UM LIVRO SOBRE AS CONSTELAÇÕES SISTÉMICAS NAS PRISÕES
O livro Levo o Teu Coração no Meu Coração, de Dan Booth Cohen, é um marco histórico na aplicação das constelações sistémicas em contextos de privação de liberdade. Fruto de uma pesquisa de doutoramento e de cinco anos de trabalho direto com presos condenados por homicídio nos Estados Unidos, a obra documenta o uso inovador da abordagem sistémica de Bert Hellinger como ferramenta terapêutica e humanizadora dentro de um estabelecimento prisional.
Ao longo de encontros mensais numa prisão de Massachusetts, Cohen facilitou constelações com homens condenados à prisão perpétua. O objetivo era revelar dinâmicas familiares inconscientes que pudessem estar na origem de seus comportamentos violentos, aquilo a que Hellinger chamou de “emaranhamentos sistémicos”. Esses processos, muitas vezes transgeracionais, surgem quando membros da família são excluídos, injustiçados ou esquecidos, e os seus destinos passam a ser repetidos ou compensados inconscientemente por descendentes.

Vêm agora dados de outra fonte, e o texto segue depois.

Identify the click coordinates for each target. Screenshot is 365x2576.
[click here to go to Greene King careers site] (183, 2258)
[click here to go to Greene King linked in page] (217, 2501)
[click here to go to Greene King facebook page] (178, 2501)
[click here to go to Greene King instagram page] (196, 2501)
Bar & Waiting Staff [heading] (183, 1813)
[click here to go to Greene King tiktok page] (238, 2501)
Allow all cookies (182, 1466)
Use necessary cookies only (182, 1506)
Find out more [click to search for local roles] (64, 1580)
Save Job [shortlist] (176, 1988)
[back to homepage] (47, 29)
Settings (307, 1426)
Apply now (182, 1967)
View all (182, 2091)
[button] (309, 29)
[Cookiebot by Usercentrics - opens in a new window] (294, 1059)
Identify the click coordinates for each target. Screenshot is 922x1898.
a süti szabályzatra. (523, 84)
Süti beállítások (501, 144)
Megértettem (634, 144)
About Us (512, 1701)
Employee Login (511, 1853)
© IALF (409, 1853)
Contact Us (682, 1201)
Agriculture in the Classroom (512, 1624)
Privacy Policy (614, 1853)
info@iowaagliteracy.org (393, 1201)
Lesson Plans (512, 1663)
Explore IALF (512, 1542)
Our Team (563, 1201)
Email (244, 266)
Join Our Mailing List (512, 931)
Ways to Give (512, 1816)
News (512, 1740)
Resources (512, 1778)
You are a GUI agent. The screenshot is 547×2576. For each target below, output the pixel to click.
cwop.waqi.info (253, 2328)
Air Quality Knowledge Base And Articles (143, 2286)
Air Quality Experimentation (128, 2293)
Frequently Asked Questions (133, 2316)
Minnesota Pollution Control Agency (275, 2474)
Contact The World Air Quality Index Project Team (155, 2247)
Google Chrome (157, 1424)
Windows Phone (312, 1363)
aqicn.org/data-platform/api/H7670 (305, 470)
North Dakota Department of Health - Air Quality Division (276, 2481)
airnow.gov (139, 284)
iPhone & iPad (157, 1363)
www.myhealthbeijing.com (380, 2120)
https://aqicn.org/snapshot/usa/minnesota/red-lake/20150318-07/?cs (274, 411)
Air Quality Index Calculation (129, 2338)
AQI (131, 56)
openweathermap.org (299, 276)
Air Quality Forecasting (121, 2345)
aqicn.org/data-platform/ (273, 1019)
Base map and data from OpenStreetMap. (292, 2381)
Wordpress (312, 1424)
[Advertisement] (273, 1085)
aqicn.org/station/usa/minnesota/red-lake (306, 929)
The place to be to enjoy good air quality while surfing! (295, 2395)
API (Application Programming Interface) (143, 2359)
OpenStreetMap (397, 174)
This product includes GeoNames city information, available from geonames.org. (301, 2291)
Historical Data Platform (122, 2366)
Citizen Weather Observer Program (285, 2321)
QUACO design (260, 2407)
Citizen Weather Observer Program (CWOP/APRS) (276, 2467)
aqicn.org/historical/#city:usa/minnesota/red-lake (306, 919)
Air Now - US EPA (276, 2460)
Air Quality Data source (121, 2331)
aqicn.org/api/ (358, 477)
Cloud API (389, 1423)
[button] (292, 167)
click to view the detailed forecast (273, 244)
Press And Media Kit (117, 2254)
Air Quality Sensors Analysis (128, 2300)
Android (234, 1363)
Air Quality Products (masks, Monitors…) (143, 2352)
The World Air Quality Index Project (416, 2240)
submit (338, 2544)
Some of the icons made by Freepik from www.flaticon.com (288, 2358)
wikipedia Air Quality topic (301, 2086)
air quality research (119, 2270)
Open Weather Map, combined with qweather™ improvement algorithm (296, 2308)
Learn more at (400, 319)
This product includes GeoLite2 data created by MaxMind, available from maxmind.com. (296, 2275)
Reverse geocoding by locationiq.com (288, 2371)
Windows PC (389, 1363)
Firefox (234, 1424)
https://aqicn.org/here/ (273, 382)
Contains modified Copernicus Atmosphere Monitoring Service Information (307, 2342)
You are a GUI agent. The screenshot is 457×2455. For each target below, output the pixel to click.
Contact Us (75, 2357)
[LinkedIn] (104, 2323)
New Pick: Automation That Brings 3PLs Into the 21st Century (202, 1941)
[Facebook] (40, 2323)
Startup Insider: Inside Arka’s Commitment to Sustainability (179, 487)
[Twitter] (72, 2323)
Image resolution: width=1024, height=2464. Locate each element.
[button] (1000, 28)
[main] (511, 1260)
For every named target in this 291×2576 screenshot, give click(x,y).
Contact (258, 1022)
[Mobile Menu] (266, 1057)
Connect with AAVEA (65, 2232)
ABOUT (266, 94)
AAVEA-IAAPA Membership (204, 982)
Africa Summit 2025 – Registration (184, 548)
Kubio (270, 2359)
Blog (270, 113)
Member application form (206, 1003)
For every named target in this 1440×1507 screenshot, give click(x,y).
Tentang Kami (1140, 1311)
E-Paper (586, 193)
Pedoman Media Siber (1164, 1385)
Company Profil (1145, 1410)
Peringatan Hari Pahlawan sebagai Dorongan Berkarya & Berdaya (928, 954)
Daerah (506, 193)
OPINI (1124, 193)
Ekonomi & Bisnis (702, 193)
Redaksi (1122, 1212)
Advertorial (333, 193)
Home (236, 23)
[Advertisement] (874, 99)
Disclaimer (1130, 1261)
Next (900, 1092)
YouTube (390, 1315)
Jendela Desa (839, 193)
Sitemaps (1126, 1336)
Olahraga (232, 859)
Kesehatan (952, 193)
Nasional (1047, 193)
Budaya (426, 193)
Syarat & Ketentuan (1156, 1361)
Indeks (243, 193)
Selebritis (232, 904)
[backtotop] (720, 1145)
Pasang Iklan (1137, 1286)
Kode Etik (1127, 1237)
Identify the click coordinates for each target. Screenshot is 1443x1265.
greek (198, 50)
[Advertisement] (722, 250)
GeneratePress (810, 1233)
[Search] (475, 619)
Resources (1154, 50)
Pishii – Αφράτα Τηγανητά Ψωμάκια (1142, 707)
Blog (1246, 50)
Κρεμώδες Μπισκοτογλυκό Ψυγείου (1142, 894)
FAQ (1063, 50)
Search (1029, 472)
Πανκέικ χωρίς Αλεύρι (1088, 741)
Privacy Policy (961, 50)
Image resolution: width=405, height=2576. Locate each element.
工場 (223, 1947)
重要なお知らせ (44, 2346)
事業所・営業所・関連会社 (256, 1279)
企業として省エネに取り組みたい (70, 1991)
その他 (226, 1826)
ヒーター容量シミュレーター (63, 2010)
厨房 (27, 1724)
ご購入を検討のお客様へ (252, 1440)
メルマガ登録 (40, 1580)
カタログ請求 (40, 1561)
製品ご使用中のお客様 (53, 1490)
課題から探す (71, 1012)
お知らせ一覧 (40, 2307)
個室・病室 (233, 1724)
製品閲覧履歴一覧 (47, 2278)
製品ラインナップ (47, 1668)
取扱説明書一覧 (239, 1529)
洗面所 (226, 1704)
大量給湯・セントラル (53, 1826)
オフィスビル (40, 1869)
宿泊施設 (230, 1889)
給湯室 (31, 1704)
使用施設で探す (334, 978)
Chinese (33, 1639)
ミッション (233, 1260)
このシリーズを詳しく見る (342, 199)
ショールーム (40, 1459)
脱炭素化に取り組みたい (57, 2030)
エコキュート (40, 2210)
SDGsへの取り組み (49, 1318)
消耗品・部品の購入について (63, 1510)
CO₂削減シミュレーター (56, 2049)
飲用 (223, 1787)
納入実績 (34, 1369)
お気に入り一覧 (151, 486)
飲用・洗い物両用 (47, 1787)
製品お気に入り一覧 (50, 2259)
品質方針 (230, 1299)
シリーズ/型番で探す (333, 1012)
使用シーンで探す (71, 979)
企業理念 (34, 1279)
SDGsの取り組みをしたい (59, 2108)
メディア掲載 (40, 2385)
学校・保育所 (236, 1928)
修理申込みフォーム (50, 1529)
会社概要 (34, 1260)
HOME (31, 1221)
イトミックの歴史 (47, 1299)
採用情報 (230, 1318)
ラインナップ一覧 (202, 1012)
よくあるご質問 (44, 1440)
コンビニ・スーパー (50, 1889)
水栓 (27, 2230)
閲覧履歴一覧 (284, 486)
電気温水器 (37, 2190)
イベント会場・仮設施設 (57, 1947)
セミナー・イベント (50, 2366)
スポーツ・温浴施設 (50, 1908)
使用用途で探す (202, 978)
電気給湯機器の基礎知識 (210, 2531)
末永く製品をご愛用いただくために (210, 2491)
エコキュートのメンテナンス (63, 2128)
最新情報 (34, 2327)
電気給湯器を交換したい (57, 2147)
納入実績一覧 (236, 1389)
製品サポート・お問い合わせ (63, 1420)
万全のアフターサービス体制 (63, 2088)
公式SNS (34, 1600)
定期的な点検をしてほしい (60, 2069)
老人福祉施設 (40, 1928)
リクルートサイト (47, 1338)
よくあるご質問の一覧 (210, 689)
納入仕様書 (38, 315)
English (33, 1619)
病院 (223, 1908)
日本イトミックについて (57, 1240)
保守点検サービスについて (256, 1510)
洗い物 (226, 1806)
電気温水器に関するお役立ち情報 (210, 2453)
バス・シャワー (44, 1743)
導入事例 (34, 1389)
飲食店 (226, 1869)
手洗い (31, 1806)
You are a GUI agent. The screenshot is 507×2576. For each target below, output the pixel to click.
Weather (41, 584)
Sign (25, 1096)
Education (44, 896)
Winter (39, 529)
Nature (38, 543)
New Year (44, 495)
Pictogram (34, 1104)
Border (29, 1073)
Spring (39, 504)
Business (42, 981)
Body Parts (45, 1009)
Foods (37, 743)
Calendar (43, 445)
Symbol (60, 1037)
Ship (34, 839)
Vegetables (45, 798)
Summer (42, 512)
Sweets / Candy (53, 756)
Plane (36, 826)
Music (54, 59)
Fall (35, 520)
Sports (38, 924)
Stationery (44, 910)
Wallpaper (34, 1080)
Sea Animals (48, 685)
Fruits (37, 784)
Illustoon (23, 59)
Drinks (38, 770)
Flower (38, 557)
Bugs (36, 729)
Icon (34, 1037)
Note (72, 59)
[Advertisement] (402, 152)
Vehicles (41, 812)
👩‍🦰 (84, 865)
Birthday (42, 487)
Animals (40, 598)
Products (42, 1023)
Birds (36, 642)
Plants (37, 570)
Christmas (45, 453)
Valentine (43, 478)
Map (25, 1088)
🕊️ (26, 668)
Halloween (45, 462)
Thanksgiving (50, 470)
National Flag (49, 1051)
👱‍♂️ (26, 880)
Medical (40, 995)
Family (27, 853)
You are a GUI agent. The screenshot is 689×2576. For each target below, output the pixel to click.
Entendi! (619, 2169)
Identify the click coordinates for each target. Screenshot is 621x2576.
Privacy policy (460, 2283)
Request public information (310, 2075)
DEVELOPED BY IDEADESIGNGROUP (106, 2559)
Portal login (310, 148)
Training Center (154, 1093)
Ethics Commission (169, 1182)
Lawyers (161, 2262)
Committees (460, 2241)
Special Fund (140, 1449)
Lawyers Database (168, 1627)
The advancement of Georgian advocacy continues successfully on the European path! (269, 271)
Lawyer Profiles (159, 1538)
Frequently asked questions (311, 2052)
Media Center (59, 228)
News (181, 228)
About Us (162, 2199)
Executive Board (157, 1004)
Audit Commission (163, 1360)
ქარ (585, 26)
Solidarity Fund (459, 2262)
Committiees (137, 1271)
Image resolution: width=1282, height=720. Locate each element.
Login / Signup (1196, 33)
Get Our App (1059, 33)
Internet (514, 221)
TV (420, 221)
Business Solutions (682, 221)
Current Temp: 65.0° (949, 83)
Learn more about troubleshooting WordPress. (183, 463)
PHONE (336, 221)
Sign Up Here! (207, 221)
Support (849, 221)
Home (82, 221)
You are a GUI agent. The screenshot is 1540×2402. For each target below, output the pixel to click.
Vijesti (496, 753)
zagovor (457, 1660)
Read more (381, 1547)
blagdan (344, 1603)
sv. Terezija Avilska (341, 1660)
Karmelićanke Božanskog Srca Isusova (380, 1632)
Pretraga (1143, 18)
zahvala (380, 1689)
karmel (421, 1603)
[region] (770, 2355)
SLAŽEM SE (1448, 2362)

Como diz Cohen, “no silêncio dos nossos pensamentos inquietos e sonhos, no lugar mais íntimo do nosso ser, as experiências que aconteceram com nossos ancestrais insistem em se fazer presentes dentro de nós. Para a maioria, aparecem como pesadelos ou ataques de pânico, esquecimento ou tristeza. Para aqueles reclusos… essas memórias e sofrimentos emergem como crimes violentos.”
Este livro demonstra como, através das constelações sistémicas, esses homens, amplamente considerados como irrecuperáveis, puderam aceder a histórias familiares de trauma, exclusão, perda e desamparo. Em muitos casos, a violência que cometeram parecia vinculada, não por justificativa, mas por pertencimento invisível, a destinos anteriores das suas linhagens. As sessões favoreceram a reconexão desses indivíduos com a sua própria história e, mais importante ainda, com a responsabilidade pelos seus atos. Como relata Cohen, “o ponto culminante dessas vivências foi a aceitação da responsabilidade e das consequências de seus crimes, não como imposição, mas como um reconhecimento profundo”, efeito este que uma sentença por si só não produz.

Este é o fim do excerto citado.